**TASK OBJECTIVE**
The expected output is each line from the one containing "Image resolution: width=823" to the last line of the data below, set down exactly, minus the pictures.

**** RECORDED DATA ****

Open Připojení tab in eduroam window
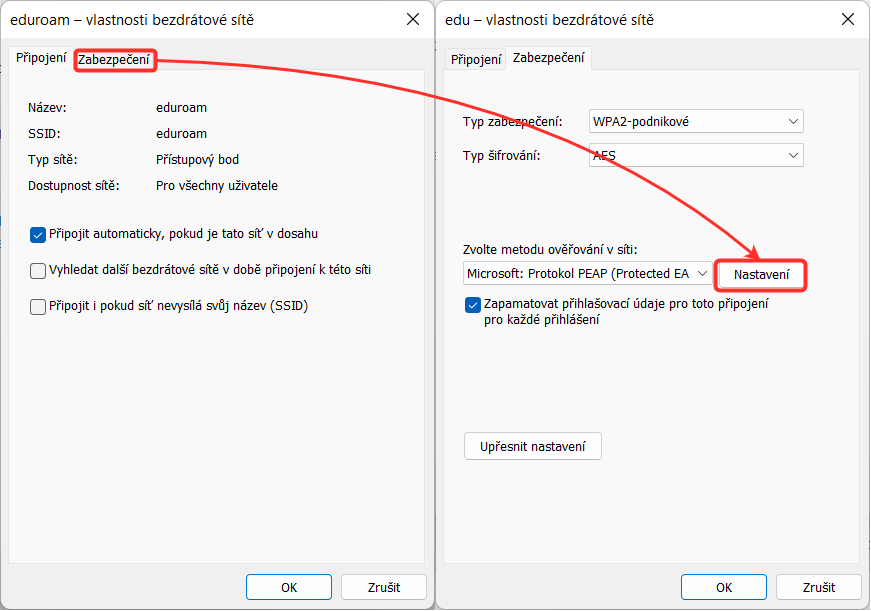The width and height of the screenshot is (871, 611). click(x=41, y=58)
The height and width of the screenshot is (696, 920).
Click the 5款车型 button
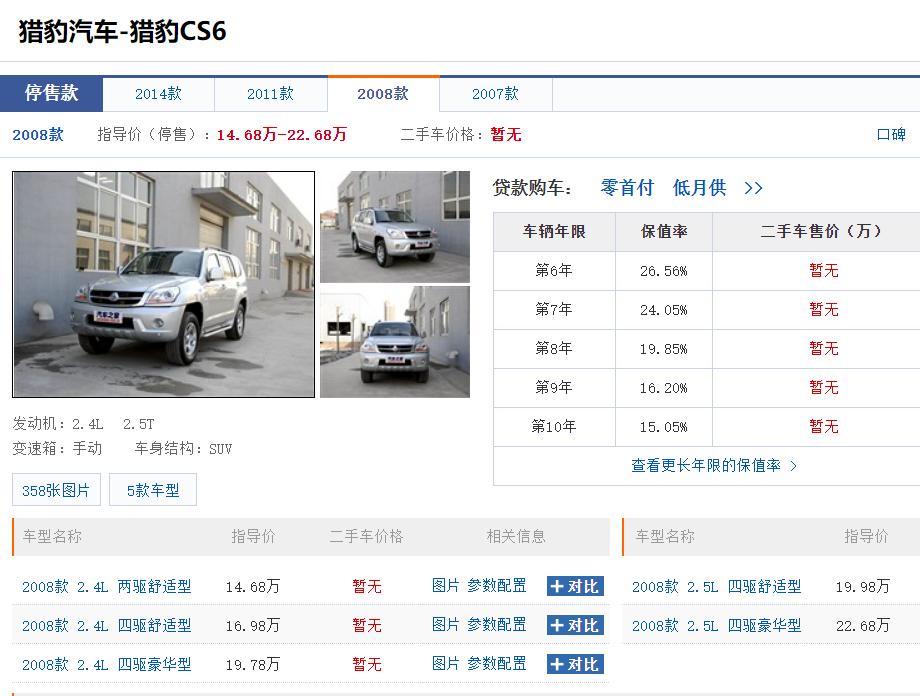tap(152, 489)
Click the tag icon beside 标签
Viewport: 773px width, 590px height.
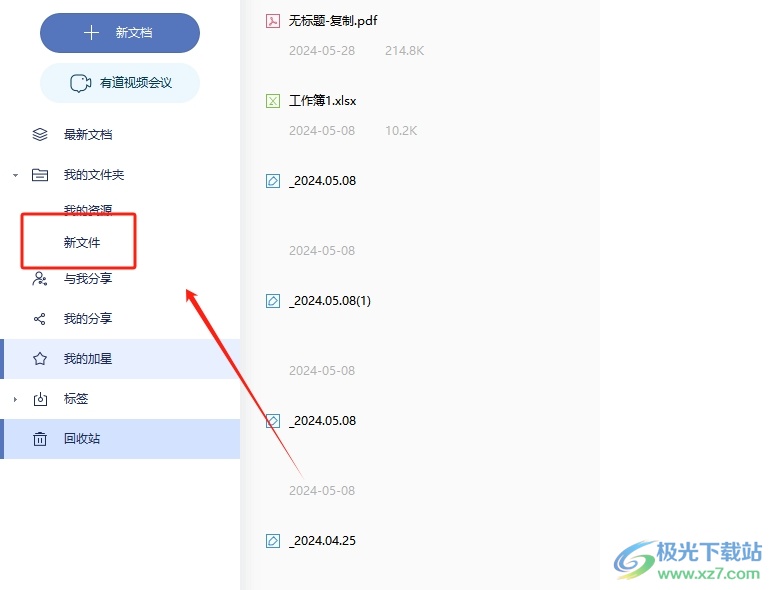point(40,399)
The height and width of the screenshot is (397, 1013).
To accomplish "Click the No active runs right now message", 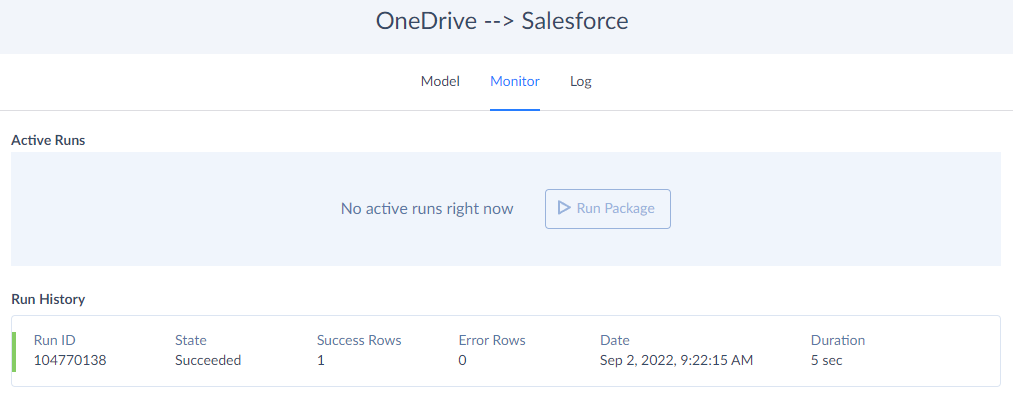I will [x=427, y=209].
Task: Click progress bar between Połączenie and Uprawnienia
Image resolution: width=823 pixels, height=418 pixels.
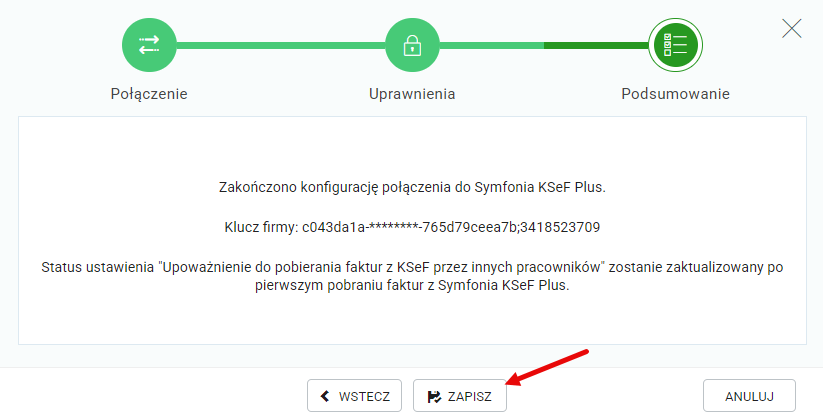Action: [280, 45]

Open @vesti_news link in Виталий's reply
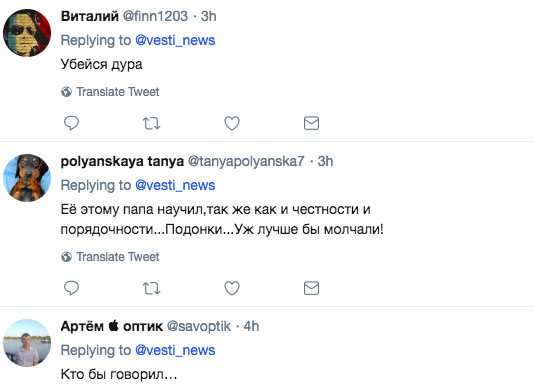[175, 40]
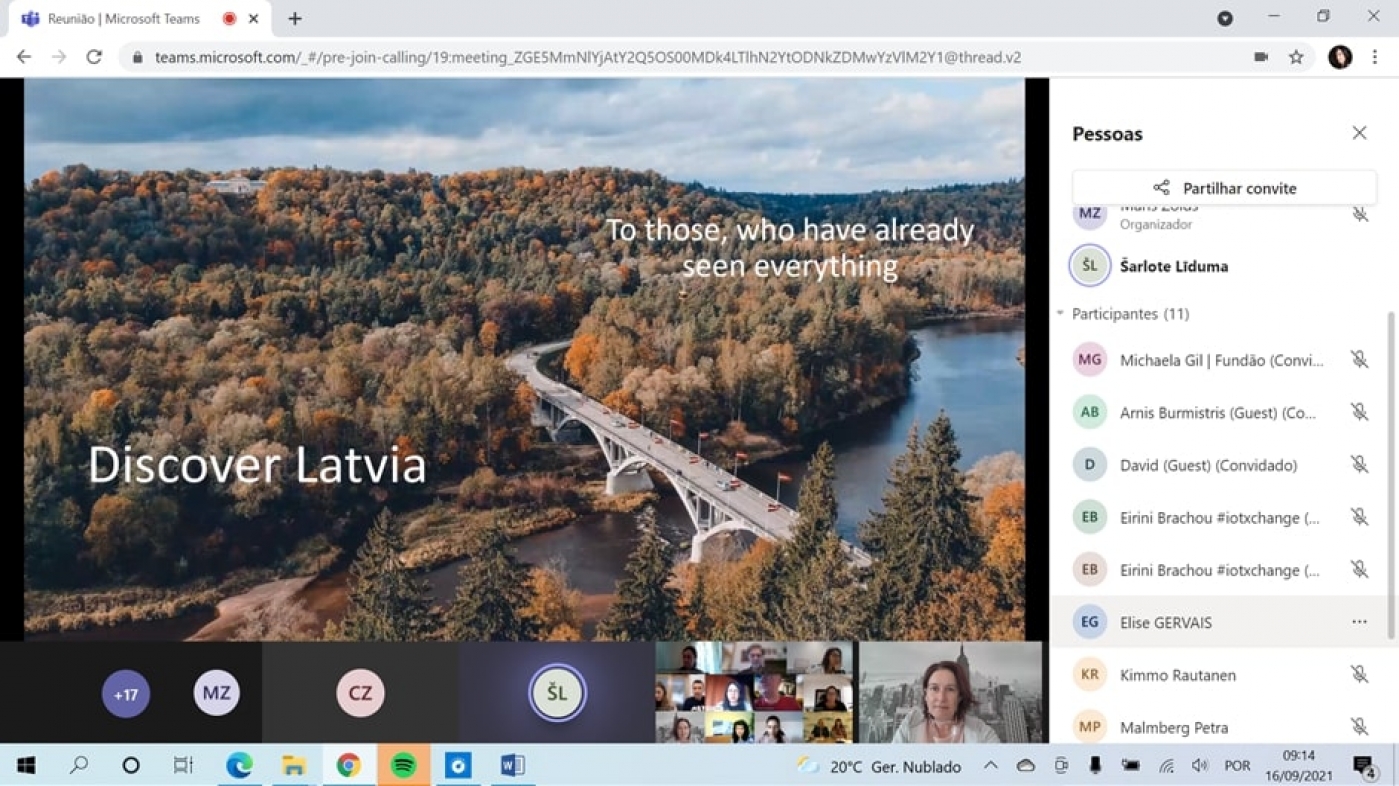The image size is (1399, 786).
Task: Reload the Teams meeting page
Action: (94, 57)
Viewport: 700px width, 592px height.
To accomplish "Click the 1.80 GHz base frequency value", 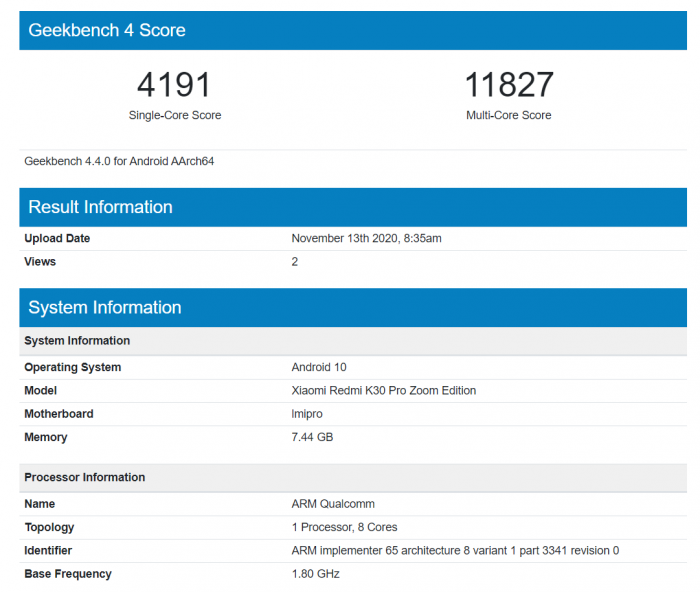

****

**REPLY**
Image resolution: width=823 pixels, height=418 pixels.
Action: [280, 45]

Open @vesti_news link in Виталий's reply
[175, 40]
The image size is (1399, 786).
Task: Reload the Teams meeting page
Action: (94, 57)
Viewport: 700px width, 592px height.
To accomplish "Click the 1.80 GHz base frequency value", 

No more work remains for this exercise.